• [Provided data]

----------

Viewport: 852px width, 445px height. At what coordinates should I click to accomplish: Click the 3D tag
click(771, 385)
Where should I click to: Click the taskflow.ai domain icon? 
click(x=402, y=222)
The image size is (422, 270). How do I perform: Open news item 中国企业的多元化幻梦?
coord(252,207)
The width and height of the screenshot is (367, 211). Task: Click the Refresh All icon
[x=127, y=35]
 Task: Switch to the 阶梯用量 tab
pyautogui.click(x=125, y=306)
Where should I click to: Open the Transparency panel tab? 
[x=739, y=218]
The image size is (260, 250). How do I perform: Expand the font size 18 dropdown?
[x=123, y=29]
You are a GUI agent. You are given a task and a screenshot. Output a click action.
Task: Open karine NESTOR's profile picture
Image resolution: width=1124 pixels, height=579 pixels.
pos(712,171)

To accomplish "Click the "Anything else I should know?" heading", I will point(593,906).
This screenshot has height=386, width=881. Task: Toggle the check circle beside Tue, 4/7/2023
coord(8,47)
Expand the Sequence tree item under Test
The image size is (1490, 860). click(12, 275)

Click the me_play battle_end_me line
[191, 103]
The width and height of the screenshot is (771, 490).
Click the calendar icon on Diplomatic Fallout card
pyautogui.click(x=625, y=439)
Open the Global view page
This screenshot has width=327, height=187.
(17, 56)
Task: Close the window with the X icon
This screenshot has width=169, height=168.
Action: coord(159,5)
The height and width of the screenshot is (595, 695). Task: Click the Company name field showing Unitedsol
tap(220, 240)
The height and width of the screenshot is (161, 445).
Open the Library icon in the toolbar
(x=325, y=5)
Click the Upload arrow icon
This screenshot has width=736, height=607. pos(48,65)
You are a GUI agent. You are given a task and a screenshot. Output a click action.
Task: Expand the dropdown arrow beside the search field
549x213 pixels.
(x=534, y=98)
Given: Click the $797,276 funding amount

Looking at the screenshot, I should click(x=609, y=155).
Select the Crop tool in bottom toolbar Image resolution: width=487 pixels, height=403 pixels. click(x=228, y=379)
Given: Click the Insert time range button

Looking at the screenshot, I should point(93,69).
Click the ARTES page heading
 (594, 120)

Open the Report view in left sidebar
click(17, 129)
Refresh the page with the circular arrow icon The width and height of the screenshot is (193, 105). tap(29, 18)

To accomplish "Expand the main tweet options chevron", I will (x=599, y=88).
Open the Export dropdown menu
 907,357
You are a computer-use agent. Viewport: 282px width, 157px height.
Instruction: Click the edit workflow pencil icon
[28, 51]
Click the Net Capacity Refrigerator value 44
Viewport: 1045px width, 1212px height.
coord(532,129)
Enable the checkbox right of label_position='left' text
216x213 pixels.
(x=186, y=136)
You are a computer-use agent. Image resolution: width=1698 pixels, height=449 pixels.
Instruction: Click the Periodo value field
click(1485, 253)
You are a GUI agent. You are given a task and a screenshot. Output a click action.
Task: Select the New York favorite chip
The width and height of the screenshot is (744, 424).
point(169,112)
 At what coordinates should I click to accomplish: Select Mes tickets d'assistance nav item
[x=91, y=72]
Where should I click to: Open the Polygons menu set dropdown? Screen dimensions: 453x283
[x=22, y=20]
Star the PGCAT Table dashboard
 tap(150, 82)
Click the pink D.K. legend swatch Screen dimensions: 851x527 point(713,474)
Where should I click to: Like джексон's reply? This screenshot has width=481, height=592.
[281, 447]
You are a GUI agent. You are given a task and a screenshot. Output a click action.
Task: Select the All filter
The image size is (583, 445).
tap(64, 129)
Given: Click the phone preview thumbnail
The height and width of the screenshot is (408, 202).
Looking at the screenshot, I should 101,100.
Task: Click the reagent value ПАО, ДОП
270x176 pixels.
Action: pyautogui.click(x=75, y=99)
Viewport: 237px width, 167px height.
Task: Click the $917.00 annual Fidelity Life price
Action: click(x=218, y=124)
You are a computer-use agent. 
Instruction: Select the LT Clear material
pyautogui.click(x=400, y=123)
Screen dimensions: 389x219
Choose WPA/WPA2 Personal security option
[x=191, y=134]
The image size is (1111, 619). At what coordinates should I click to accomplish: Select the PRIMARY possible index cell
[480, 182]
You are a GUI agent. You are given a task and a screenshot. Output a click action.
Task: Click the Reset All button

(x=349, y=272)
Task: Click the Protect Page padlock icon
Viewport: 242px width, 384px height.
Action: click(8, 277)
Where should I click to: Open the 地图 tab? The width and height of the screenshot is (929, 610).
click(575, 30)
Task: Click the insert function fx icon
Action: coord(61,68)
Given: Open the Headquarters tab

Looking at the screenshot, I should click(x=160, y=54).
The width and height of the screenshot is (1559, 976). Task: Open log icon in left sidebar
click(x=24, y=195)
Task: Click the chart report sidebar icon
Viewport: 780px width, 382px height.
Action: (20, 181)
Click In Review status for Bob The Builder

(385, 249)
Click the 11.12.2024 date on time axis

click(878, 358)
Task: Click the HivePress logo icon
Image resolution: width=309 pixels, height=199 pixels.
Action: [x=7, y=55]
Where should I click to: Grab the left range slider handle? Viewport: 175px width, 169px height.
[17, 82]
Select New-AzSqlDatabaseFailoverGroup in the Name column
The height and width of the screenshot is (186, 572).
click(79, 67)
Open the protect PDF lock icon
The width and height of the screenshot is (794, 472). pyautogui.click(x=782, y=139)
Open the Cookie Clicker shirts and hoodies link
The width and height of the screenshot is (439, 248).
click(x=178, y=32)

----------

Collect every line from the rows above that contains the word "menu", and copy each one.

Open the Export dropdown menu
Where should I click to: Open the Polygons menu set dropdown? Screen dimensions: 453x283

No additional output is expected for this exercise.